= Phred (software) =

Phred (Phil's Read Editor) is a computer program for base calling, that is to say, identifying a nucleobase sequence from fluorescence "trace" data generated by an automated DNA sequencer that uses electrophoresis and 4-fluorescent dye method. When originally developed, Phred produced significantly fewer errors in the data sets examined than other methods, averaging 40–50% fewer errors. Phred quality scores have become widely accepted to characterize the quality of DNA sequences, and can be used to compare the efficacy of different sequencing methods.

== Background ==

The fluorescent-dye DNA sequencing is a molecular biology technique that involves labeling single-strand DNA sequences of varied length with 4 fluorescent dyes (corresponding to 4 different bases used in DNA) and subsequently separating the DNA sequences by "slab gel"- or capillary-electrophoresis method (see DNA Sequencing). The electrophoresis run is monitored by a CCD on the DNA sequencer and this produces a time "trace" data (or "chromatogram") of the fluorescent "peaks" that passed the CCD point. Examining the fluorescence peaks in the trace data, we can determine the order of individual bases (nucleobase) in the DNA. Since the intensity, shape and the location of a fluorescence peak are not always consistent or unambiguous, however, sometimes it is difficult or time-consuming to determine (or "call") the correct bases for the peaks accurately if it is done manually.

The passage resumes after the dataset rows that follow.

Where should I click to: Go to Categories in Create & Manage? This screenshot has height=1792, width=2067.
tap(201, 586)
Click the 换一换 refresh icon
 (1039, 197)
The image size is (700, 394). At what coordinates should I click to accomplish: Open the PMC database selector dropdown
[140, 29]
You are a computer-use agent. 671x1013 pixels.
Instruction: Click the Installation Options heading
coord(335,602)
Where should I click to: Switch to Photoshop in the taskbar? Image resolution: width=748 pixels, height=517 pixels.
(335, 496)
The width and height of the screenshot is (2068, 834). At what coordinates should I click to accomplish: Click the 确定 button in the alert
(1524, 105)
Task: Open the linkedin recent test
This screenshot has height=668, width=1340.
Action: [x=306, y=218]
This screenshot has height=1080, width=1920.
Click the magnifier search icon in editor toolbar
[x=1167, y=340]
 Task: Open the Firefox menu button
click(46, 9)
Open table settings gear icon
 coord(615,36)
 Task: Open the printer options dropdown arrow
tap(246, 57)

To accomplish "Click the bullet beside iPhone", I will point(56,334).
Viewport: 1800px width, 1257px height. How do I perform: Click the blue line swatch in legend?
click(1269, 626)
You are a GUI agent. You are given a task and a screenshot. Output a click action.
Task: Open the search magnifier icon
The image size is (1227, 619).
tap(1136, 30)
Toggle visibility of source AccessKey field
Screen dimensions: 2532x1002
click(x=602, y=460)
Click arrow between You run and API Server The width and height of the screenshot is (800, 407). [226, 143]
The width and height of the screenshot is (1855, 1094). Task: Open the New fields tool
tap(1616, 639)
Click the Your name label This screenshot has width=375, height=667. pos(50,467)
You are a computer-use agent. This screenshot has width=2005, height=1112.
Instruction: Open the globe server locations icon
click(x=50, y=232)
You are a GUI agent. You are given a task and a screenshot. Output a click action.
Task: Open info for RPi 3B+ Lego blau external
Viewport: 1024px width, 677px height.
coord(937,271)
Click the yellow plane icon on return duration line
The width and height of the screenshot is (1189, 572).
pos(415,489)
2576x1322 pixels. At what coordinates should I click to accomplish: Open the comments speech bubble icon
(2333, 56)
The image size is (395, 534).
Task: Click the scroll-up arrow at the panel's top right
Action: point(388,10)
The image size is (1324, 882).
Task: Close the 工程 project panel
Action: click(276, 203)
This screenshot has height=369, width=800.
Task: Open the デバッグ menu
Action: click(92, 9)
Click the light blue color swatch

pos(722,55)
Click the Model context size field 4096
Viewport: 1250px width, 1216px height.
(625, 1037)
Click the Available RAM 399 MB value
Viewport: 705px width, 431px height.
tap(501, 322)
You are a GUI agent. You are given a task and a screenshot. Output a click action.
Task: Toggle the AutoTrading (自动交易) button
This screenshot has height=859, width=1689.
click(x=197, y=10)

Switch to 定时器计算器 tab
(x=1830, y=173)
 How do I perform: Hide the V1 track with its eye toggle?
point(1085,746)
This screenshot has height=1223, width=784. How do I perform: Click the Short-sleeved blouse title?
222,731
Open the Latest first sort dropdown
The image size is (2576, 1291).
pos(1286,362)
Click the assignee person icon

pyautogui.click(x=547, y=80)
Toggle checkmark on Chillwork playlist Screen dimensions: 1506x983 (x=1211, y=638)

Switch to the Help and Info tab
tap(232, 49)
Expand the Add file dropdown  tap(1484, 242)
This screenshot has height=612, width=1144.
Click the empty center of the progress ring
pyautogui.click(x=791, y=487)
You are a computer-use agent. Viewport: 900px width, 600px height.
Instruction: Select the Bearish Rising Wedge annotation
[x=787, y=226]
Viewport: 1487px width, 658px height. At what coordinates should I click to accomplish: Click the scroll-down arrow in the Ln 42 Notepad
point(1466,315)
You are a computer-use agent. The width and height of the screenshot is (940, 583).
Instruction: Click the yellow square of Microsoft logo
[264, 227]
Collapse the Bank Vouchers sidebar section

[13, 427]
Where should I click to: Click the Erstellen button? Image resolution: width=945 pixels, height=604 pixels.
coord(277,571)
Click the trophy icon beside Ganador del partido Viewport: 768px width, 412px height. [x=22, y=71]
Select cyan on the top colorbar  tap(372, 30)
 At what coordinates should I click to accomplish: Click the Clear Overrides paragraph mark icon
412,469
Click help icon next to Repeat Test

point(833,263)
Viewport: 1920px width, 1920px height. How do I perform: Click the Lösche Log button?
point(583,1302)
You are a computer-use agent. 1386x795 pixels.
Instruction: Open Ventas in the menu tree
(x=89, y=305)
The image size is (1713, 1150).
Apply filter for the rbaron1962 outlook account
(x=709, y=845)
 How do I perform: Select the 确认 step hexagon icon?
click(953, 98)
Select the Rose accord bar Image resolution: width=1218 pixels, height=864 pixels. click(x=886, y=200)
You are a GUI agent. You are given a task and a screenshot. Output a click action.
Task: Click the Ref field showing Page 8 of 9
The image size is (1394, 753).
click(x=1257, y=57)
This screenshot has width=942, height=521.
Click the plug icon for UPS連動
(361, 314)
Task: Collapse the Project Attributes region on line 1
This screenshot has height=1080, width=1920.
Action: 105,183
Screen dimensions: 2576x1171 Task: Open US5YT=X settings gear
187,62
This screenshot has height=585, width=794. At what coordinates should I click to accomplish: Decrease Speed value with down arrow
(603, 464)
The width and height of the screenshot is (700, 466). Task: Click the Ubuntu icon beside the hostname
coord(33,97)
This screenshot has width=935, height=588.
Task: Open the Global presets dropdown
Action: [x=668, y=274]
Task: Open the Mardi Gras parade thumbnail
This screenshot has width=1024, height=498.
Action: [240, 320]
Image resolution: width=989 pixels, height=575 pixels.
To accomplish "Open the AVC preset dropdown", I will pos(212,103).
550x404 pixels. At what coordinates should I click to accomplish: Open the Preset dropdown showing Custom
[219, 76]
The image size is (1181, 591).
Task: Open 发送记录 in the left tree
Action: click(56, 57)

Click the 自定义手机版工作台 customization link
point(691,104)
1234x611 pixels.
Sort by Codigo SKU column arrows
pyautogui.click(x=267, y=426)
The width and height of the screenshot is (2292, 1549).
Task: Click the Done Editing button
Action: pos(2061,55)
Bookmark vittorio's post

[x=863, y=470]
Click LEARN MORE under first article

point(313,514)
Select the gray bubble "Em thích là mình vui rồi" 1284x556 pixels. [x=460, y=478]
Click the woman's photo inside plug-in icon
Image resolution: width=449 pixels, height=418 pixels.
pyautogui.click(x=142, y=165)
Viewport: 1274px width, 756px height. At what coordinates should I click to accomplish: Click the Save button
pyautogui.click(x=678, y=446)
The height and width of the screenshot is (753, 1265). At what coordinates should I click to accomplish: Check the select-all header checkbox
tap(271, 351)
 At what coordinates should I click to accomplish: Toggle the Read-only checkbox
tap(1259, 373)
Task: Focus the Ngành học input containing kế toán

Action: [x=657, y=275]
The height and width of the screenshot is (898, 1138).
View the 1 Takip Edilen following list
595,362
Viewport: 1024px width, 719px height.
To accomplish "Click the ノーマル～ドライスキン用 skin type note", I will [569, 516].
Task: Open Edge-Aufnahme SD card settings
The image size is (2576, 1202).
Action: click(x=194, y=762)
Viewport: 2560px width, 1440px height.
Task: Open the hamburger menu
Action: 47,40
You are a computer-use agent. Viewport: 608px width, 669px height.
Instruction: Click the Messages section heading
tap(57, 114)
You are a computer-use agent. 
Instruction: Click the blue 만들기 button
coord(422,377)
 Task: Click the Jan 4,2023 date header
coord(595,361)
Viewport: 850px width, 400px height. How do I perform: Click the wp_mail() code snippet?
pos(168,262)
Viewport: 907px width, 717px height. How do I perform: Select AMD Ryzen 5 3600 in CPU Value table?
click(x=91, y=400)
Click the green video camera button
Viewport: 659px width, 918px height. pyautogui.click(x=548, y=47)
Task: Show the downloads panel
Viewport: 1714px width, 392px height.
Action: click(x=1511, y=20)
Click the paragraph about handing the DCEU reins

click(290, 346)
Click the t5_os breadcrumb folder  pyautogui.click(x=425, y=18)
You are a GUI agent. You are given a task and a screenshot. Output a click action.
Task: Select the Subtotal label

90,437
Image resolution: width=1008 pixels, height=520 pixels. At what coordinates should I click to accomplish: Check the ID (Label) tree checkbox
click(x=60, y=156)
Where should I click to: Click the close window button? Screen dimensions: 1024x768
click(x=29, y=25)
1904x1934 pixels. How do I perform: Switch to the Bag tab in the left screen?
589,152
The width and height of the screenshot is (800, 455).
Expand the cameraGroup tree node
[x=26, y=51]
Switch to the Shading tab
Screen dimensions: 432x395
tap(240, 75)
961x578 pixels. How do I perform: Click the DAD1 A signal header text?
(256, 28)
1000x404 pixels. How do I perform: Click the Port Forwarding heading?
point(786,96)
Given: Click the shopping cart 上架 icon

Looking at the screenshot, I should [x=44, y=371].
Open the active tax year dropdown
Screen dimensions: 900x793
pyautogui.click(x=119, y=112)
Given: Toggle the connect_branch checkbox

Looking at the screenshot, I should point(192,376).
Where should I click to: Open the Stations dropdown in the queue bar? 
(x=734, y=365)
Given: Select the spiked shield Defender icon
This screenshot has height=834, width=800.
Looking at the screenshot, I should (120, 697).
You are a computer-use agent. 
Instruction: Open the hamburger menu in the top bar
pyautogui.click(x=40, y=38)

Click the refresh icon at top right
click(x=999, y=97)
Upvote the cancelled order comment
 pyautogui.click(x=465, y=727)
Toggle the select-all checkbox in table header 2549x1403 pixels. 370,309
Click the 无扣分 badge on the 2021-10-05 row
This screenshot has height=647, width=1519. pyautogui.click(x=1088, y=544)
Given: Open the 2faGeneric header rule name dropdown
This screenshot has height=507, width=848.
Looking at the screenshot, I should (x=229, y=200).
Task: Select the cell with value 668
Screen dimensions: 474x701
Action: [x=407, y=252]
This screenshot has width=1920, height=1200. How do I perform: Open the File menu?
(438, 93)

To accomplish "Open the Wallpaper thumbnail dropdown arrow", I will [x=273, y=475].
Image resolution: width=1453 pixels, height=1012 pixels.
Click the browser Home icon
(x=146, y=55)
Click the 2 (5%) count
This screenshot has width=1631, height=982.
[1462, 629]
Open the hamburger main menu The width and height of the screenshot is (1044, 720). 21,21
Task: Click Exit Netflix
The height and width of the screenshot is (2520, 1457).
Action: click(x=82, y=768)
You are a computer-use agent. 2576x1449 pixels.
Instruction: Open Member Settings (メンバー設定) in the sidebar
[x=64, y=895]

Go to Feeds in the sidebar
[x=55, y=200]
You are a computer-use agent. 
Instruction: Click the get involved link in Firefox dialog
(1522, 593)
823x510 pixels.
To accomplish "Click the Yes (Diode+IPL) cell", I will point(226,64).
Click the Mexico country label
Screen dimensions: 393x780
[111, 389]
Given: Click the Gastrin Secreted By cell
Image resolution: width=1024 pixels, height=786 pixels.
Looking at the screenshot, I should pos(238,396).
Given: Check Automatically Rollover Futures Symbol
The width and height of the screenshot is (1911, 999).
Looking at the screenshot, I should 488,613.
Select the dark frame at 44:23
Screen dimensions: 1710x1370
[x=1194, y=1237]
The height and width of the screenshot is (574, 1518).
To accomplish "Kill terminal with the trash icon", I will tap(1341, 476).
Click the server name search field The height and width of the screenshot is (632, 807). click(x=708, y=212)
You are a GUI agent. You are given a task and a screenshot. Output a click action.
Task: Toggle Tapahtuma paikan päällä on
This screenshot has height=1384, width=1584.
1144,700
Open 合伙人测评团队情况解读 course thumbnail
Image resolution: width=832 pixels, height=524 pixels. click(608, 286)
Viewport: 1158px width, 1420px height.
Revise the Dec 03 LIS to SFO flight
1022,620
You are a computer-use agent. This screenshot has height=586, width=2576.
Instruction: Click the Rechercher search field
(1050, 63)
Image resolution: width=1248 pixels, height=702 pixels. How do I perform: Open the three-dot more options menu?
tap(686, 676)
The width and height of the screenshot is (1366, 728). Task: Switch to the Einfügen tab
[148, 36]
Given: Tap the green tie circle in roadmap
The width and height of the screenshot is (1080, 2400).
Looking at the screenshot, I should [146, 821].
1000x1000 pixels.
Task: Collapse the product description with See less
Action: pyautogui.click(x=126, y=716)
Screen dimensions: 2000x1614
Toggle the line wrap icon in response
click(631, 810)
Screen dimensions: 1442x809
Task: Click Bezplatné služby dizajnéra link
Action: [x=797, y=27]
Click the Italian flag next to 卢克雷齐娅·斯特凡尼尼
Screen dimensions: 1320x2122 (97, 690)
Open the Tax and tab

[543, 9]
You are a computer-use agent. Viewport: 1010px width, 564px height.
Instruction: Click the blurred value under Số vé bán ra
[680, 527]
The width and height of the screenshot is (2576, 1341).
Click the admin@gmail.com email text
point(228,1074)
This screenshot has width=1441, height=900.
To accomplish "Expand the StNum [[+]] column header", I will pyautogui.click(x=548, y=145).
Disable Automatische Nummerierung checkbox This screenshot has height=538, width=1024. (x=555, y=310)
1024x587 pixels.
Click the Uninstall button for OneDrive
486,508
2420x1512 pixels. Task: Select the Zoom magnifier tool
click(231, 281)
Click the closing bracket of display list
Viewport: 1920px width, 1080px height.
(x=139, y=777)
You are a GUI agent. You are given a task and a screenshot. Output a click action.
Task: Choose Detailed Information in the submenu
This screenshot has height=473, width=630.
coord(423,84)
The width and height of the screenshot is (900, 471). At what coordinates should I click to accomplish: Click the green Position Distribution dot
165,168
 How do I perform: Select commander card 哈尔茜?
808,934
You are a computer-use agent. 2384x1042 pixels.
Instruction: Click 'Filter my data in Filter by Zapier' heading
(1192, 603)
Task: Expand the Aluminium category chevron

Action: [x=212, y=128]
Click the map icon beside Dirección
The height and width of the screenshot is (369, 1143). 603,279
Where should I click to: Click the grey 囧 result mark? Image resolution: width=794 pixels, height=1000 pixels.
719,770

Automated DNA sequencing techniques have revolutionized the field of molecular biology – generating vast amounts of DNA sequence data. However, the sequence data is produced at a significantly higher rate than can be manually processed (i.e. interpreting the trace data to produce the sequence data), thereby creating a bottleneck. To remove the bottleneck, both automated software that can speed up the processing with improved accuracy and a reliable measure of the accuracy are needed. To meet this need, many software programs have been developed. One such program is Phred.

== History ==

Phred was originally conceived in the early 1990s by Phil Green, then a professor at Washington University in St. Louis. LaDeana Hillier, Michael Wendl, David Ficenec, Tim Gleeson, Alan Blanchard, and Richard Mott also contributed to the codebase and algorithm. Green moved to University of Washington in the mid 1990s, after which development was primarily managed by himself and Brent Ewing. Phred played a notable role in the Human Genome Project, where large amounts of sequence data were processed by automated scripts. It was at the time the most widely used base-calling software program by both academic and commercial DNA sequencing laboratories because of its high base calling accuracy. Phred is distributed commercially by CodonCode Corporation, and used to perform the "Call bases" function in the program CodonCode Aligner. It is also used by the MacVector plugin Assembler.

== Methods ==

Phred uses a four-phase procedure as outlined by Ewing et al. to determine a sequence of base calls from the processed DNA sequence tracing:
1. Predicted peak locations are determined, based on the assumption that fragments are relatively evenly spaced, on average, in most regions of the gel, to determine the correct number of bases and their idealized evenly spaced locations in regions where the peaks are not well resolved, noisy, or displaced (as in compressions)
2. Observed peaks are identified in the trace
3. Observed peaks are matched to the predicted peak locations, omitting some peaks and splitting others; as each observed peak comes from a specific array and is thus associated with 1 of the 4 bases (A, G, T, or C), the ordered list of matched observed peaks determines a base sequence for the trace.
4. The unmatched observed peaks are checked for any peak that appears to represent a base but could not be assigned to a predicted peak in the third phase and if found, the corresponding base is inserted into the read sequence.
The entire procedure is rapid, usually taking less than half a second per trace. The results can be output as a PHD file, which contains base data as triples consisting of the base call, quality, and position.

== Applications ==

Phred is often used together with another software program called Phrap, which is a program for DNA sequence assembly. Phrap was routinely used in some of the largest sequencing projects in the Human Genome Sequencing Project and is currently one of the most widely used DNA sequence assembly programs in the biotech industry. Phrap uses Phred quality scores to determine highly accurate consensus sequences and to estimate the quality of the consensus sequences. Phrap also uses Phred quality scores to estimate whether discrepancies between two overlapping sequences are more likely to arise from random errors, or from different copies of a repeated sequence.